On Saturday, Oct. 3, just one day before Ontario Premier Doug Ford was to return to the legislature, dozens of nurses gathered to march from Queen’s Park to Yonge-Dundas Square.
This act of rallying together was an effort to exempt Ontario nurses from Bill 124. Bill 124 limits compensation and salary increases and benefits, with a one per cent rate per three-year period.
This rate is lower than inflation; since the beginning of the pandemic, in April 2020, nurses with experience of 25 years have seen a 48-cent raise.
Since Bill 124 has been put in place, my mom has undergone a switch from full time to part time. I’ve watched from the sidelines as several other nurses, whom I’d consider to be like second mothers to me, have all followed in unison.
Behind the revolving doors of the hospital, it’s not the way we imagine it to be.
From the outside, we don’t see it for what it really is. One nurse in charge of three patients due to nursing shortages is the norm now, which means that patients may not receive the care they require.
New nurses straight out of school are getting thrown into the fire with barely any clinical experience, expected to follow suit of nurses with 30 plus years of experience.
These are no longer conversations to be had at the dinner table, these are real issues worth discussing with the Ontario government, which has long since seen eye-to-eye with health-care workers.
Nancy Halupa, a nurse and co-founder of the Instagram account @nursewithsign416, spoke out about her feelings while her son, Matteo, held up a sign in support that read, “My mom cries after every shift.”
Halupa is discouraged about the way that nurses are being treated.
“I’m tired of feeling like an inadequate mother or friend because I’m too busy thinking about what I did wrong; it’s time that the people in power take ownership,” Halupa said. “I’ve been silenced for 23 years and I’m not doing it anymore.”
@nursewithsign416 is an Instagram account that works to raise awareness to the health-care sector.
With more than 7,000 followers gained over the course of a few months, the image captions are littered with the hashtag, #KILLBILL124, in an effort to show support for our Ontario nurses.
Many others spoke out at this rally, including emergency physician, Dr. Christopher Keefer.
“Morale is at a breaking point; health-care workers get into this because we love caring for patients and it breaks our heart when we can’t do that to the level of quality and skill that we’ve been trained to do,” Keefer said.
Looking around the square, I couldn’t help but shed a tear.
Some nurses had come from as far as Kingston, Ont., to show their overwhelming support while others had just finished a night shift at Toronto General Hospital.
These nurses are underpaid, overwhelmed and are quitting in unprecedented numbers. The worst part? The days of suffering began long before the pandemic began.

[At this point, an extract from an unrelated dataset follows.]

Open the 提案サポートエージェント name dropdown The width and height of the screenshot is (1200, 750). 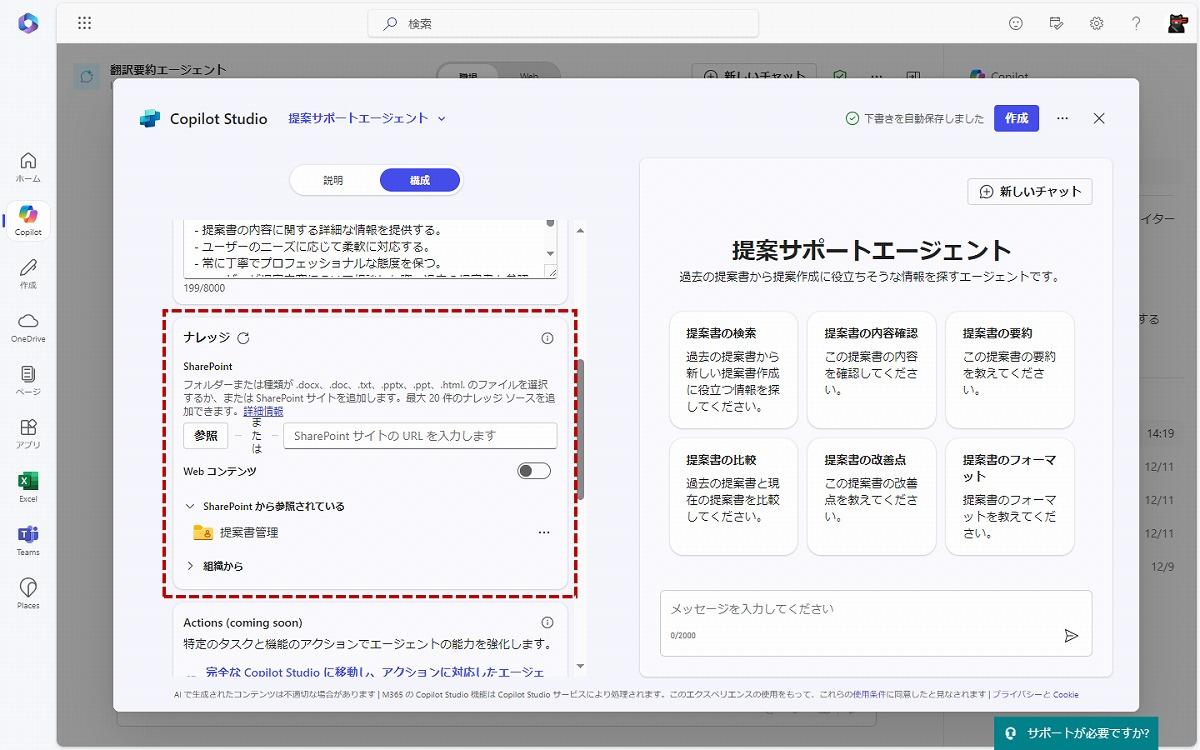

Although the concerns with health care grew more into focus alongside the pandemic, nurses have been silenced for decades, unable to speak up for themselves in regards to their poor working conditions.
My mom goes to work, as do the rest of the nurses in Ontario, and in turn they get neglected, punched and verbally abused by multiple patients day after day, year after year.
As a nurse’s daughter, I recognize that the time to act is now.
Leading up to the next provincial election, we must work together to eradicate Bill 124 and publicize the names of those who agreed to put forth the movement.
We are calling for justice and respect, two things nurses were never given, even at the forefront of the pandemic.
With that being said, I have one question for you: Don’t you think that my mom, my dad and my grandmother are all worth more than one per cent?